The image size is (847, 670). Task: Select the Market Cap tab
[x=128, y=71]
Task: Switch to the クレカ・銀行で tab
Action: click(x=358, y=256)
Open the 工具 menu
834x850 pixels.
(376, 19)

Task prompt – Print all the material, keeping every line identical to the original.

Response for this exercise –
The image size is (847, 670). Task: Select the Market Cap tab
[x=128, y=71]
Task: Switch to the クレカ・銀行で tab
Action: click(x=358, y=256)
Open the 工具 menu
834x850 pixels.
(376, 19)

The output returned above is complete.